After the panel, Ross admitted that the 'tween shojo crowd, who are too young to drive and spend a great deal of time texting their friends, are Tokyopop's ideal iManga audience. In Japan, fewer people own personal computers and laptops; cellphones are far better developed for the kind of instant communication U.S. teens want. But unlike in Korea and Japan, the cellphones girls carry in the U.S. aren't yet sophisticated enough for the digital delivery of manga.

Nee believed that digital won't eat into the sale of the physical object, the way it has in the music industry, and agrees that it will help the sale of physical goods. "The book is a perfect device. It boots instantly. It doesn't need maintenance. You can view it from any angle."

Heumiller said the anime fan is a "perfect audience" for video-on-demand. "We're seeing a very consistent viewership staying with our product," he said. Marks placed faith in ad-sponsored sites and in the iTunes model for video content, though he believed the model is far from perfect, citing how NBC balked at iTunes, saying new shows should be more expensive. Ross added that, with truly well-targeted ads, you're actually providing a service to the viewer, not a hindrance.

When Griepp asked how forms of legal digital delivery can deal with piracy, Ross replied, "Right now, they can't." The problem rests in how animation is made in Japan, where the final anime scripts are delivered only hours before the show is aired. So you can't get materials in the U.S. beforehand to beat the clock on fans, who will download and post anime, complete with subtitles, within a day. Manga has the same problem with scanlations. Then Ross brought up iTunes. "Piracy isn't going to go away. For every pirate you put out of business, five will pop up. What we need to do is come up with ways that make people want to get it from us. Look at what iTunes has done." Content providers can't capitulate, but they can't spend too much time trying to get sites to take things down, which Ross compared to playing whack-a-mole.

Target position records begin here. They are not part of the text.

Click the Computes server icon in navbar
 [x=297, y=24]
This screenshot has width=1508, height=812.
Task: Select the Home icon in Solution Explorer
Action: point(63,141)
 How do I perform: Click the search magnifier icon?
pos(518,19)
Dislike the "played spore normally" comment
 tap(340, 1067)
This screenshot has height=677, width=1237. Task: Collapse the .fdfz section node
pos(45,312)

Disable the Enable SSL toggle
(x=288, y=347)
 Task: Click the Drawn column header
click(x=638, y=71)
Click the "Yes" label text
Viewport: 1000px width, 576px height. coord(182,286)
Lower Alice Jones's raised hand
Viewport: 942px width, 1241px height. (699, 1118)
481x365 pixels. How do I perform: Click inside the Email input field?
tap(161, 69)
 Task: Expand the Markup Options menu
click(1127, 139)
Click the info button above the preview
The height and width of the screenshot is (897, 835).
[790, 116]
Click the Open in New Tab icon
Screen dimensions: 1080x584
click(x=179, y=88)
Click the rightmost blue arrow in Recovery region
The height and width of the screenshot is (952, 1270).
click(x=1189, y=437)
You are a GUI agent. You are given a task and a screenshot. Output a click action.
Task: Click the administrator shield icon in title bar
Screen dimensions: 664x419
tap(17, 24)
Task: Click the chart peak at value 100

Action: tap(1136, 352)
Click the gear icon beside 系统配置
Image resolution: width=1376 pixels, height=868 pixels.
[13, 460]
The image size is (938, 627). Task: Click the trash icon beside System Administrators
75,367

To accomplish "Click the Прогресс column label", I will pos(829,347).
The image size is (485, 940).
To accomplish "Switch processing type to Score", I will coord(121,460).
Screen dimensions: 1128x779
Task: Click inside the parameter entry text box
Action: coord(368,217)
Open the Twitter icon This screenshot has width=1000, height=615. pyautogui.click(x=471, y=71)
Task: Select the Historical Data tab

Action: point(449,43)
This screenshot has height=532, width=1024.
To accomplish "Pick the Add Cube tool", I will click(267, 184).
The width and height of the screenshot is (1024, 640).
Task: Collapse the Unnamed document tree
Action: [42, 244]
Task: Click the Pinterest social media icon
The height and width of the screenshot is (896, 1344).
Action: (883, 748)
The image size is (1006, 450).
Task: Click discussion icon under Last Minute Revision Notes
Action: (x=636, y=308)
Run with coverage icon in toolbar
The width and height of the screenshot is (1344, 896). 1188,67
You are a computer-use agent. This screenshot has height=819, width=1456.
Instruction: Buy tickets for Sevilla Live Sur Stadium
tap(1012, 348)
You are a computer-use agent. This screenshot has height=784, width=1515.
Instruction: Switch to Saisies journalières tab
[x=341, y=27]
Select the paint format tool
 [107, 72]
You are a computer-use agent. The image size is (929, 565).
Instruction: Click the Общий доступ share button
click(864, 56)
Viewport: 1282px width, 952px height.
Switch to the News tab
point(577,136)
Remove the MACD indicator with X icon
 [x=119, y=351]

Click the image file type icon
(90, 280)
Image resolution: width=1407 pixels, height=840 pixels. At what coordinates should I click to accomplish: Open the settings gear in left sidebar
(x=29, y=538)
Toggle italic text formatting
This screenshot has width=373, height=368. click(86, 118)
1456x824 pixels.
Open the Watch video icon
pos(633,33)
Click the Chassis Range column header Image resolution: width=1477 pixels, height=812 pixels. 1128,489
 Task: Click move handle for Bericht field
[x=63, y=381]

Nee blamed illegal anime downloads for the downswing in DVD sales, and Marks noted that "cease and desist letters work for about five minutes." Ross believed a victory against pirates might not be a good thing. "There's a trend among pirates sites to say, 'we're not going to go away, and we help build your market. Work with us.' " (Ross said this is particularly true in manga.) No one's figured out a way to do that yet because "it's like working with the enemy," but Ross believed there will be creative and possibly collaborative solutions down the road. One area in which Ross has hope is creative commons licenses, granting fans limited rights to use material for their own purposes, even to mash it up.